▶ _TASKS TO CARRY OUT_
1) In the article on Vietnam's lockdown below, rewrite the stretch from "The government of" through "during that time." with "factory closures" changed to "plant closures".
2) According to the article on Vietnam's lockdown below, how many weeks of production has Nike forfeited by the estimate of BTIG LLC?

▶ _PAGE TEXT_
□ □ □ □ □ □ □

SAMANTHA GERBASI WRITES — When choosing production locations, American companies typically consider profitability, labor availability, and taxes. But now, there is a new factor at play: Public health.
Consider the case of Vietnam. After a prolonged lockdown due to a surge in coronavirus cases, the country is finally beginning to loosen restrictions. As of October 5th, Vietnam has reported 813,961 COVID-19 cases and 19,845 fatalities due to COVID-19, marking a decrease in cases. But it does not appear that this is the primary motivation for termination of the “zero-COVID-19 strategy.”
The restrictions began loosening in September, but Prime Minister Pham Chinh’s decision was the result of economic distress, not public health. Foreign investors and companies located in Vietnam conveyed the financial trauma that the lockdown had caused as well as their motivation to move production elsewhere if the COVID-19 restrictions were to continue.
The government of Vietnam fears that the financial hit to its economy may be permanent. Some companies situated in Vietnam have already made the decision to shift production elsewhere due to factory shutdowns, including Nike and Lululemon Athletica Inc.
Nike has taken a significant hit due to the factory closures in Vietnam. Currently, half of the company’s clothing factories are shutdown. According to a U.S. brokerage, BTIG LLC, Nike has forfeited 10 weeks of production, which equates to about 100 million pairs of Nike shoes that were expected to be made during that time.

□ □ □ □ □ □ □

▶ _AVAILABLE DATA_
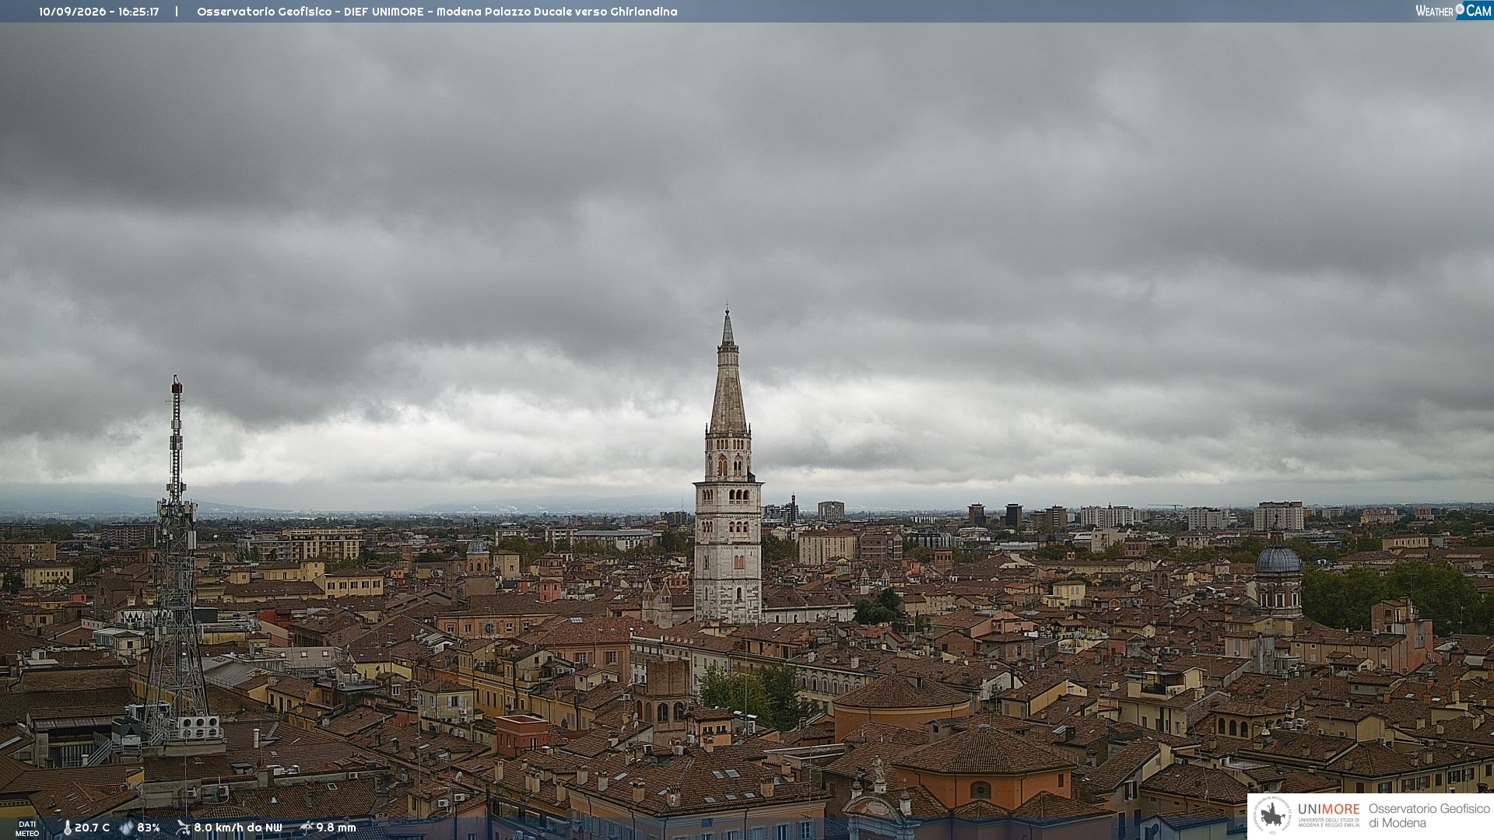Viewport: 1494px width, 840px height.
Task: Click the Osservatorio Geofisico di Modena text
Action: pos(1429,816)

□ □ □ □ □ □ □

▶ _ANSWERS TO THE EXERCISES_
1)
The government of Vietnam fears that the financial hit to its economy may be permanent. Some companies situated in Vietnam have already made the decision to shift production elsewhere due to factory shutdowns, including Nike and Lululemon Athletica Inc.
Nike has taken a significant hit due to the plant closures in Vietnam. Currently, half of the company’s clothing factories are shutdown. According to a U.S. brokerage, BTIG LLC, Nike has forfeited 10 weeks of production, which equates to about 100 million pairs of Nike shoes that were expected to be made during that time.

2) 10 weeks